Enfin tous ceux qui regimbent contre les croix que la Providence leur offre ont besoin de la même foi que Jésus voulait pour ses disciples. Si c’est Dieu qui nous les envoie, il doit savoir ce qu’il fait! Ce doit être pour notre bien éternel! Ce doit être pour effacer nos péchés, pas encore expiés! C’est pour tout cela que Jésus est venu mourir sur la croix et c’est encore pour la même raison que Jésus se présente encore à chacun de nous avec sa ou ses croix. Si nous avions la moindre foi, nous les accepterions comme Jésus accepte la sienne et, s’il le faut, nous irions mourir comme lui pour satisfaire la justice divine.

Eh bien! Fermons-nous donc dans les épreuves! Ou plutôt, remercions donc Dieu de nous associer aux souffrances de J.-C. pour nous associer à ses joies célestes dans l’autre monde. Comme je dis souvent: allons-nous prendre cinquante ans pour accepter cette doctrine qui saute aux yeux de n’importe qui avec une tête sur les épaules! C’est un Dieu qui nous envoie les croix… Ce n’est pas le diable! Jésus dit: « Est-ce que je ne dois pas boire le calice que mon Père me présente? ». Eh bien! Chaque croix est une goutte du calice de Jésus que le Père nous présente. Acceptons-la en union avec Jésus! Et que ce soit réglé pour toujours. Pour aujourd’hui, pour demain et toute la vie!… avec la grâce de Dieu que nous devons demander tous les jours. Tous les chancelants dans la vertu, tous les tièdes dans la vie spirituelle, tous ceux qui pèchent dans les tentations, sont des gens qui n’ont jamais raisonné ou médité sur ce qu’est la foi. Pour plusieurs, c’est comme s’il suffisait de donner son nom à l’Eglise catholique, comme à une association quelconque, et ensuite à faire sa vie comme si rien n’était.
La foi exige une nouvelle vie! Il s’agit d’organiser sa vie uniquement et totalement selon les vérités révélées dans l’Ecriture… et les vivre dans la pratique de la vie. Par exemple, la foi nous enseigne qu’il faut aimer son prochain comme soi-même… et comme Dieu! Tellement que tout ce qu’on fait au prochain, on le fait à Dieu.

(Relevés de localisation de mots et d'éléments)

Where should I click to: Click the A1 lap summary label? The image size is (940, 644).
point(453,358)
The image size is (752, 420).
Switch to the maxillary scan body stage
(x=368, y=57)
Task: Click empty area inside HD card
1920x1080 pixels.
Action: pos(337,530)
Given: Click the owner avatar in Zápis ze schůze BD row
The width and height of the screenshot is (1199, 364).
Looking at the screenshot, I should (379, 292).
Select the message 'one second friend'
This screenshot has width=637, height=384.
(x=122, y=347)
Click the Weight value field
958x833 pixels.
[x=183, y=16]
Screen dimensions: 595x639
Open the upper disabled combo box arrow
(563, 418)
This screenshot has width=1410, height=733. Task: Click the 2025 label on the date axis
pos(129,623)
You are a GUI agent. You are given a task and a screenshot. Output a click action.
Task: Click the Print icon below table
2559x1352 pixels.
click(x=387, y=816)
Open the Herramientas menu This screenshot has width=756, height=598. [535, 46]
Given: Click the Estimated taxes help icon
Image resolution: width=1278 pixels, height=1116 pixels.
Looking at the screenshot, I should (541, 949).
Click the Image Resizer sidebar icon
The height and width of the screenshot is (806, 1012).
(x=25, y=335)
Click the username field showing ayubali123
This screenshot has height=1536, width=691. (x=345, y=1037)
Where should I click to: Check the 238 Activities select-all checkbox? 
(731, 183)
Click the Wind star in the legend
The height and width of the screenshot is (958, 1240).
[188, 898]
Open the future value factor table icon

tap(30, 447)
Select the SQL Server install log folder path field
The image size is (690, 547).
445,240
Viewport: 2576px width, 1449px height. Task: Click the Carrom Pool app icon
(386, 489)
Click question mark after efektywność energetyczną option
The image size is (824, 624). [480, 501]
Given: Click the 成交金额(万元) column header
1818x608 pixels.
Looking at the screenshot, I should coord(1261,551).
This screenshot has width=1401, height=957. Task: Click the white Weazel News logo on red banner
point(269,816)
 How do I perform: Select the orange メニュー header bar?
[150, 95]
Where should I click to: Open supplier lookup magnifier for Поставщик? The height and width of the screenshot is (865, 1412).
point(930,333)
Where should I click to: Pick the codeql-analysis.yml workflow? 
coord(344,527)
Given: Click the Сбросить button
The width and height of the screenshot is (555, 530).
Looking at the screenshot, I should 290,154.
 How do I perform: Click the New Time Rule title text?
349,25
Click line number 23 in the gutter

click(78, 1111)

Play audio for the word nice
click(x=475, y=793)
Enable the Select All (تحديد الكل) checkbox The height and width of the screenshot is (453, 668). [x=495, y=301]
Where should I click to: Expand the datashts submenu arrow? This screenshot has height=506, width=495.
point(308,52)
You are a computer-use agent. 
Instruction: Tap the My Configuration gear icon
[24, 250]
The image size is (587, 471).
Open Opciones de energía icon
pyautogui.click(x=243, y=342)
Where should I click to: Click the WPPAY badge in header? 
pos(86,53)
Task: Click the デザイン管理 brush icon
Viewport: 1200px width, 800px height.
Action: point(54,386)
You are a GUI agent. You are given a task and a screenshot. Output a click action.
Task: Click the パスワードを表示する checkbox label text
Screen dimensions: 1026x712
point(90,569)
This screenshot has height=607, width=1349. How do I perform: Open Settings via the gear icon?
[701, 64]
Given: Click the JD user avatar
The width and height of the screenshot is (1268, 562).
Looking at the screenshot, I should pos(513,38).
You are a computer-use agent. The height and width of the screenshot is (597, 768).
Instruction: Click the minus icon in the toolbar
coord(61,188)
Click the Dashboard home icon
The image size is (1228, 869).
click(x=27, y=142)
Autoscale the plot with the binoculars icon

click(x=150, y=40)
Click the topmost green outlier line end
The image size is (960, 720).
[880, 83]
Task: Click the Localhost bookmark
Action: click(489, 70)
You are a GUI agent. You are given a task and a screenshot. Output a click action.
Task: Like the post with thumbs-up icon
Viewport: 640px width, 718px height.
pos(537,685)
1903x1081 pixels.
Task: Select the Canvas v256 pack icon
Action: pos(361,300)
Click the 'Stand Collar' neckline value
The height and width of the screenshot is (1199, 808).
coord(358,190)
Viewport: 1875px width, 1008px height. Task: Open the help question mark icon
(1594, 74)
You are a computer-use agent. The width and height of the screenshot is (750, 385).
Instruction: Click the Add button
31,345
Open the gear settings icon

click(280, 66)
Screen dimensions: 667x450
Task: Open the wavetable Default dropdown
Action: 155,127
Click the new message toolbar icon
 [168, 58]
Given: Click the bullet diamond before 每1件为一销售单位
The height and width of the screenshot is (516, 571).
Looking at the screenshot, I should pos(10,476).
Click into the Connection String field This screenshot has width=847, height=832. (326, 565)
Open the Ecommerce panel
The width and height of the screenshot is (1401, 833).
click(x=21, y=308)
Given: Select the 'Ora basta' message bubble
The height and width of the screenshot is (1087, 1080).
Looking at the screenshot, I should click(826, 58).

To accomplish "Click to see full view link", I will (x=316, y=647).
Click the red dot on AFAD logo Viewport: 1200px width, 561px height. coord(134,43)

- **Objectif de l'exercice**
Rédigez la suite du texte sur la foi et l'acceptation des croix, en reprenant juste après sa dernière phrase. Ce relevé provient d'une source distincte de l'article.

- **Réponse attendue**
Où sont les catholiques qui pratiquent cette foi? Dieu le veut! Qu’on le fasse donc! Peu importe les répugnances de la nature, il faut que Dieu l’emporte sur notre païen! Donc avoir la foi, c’est traiter toute personne exactement comme si c’était J.-C. en personne. « Tout ce que vous faites au plus petit d’entre les miens, c’est à moi que vous le faites ». Ce ne peut pas être plus clair, ni plus catégorique. Commençons! C’est sous peine de damnation! Saint-Jean dit: « Si quelqu’un n’aime pas son frère qu’il voit, comment peut-il aimer Dieu qu’il ne voit pas? ». Quand Saül persécutait les chrétiens, Jésus l’apostrophe du haut du ciel et lui dit: « Saül, Saül, pourquoi me persécutes-tu? ». C’était J. -C. déjà rendu au ciel que Saül persécutait dans les chrétiens. Eh bien! Ceux et celles qui disputent, qui se mettent en colère contre le prochain, le font contre Dieu! Quelle sottise! Traiter J.-C. comme on traiterait le démon et on espère aller au ciel? Imbéciles que nous sommes!

Eh bien! On voit la nécessité de croire en J.-C. si nous croyons en Dieu. Croire, c’est vivre selon les paroles de J.-C. Eh bien! Commençons pour tout de bon à les vivre dans le concret de la vie quotidienne. Que pas un seul ne murmure contre quoi que ce soit qui vient de Dieu. Prenons notre croix ou nos croix de tous les jours comme Jésus a pris la sienne pour l’amour de son Père et de notre bonheur éternel.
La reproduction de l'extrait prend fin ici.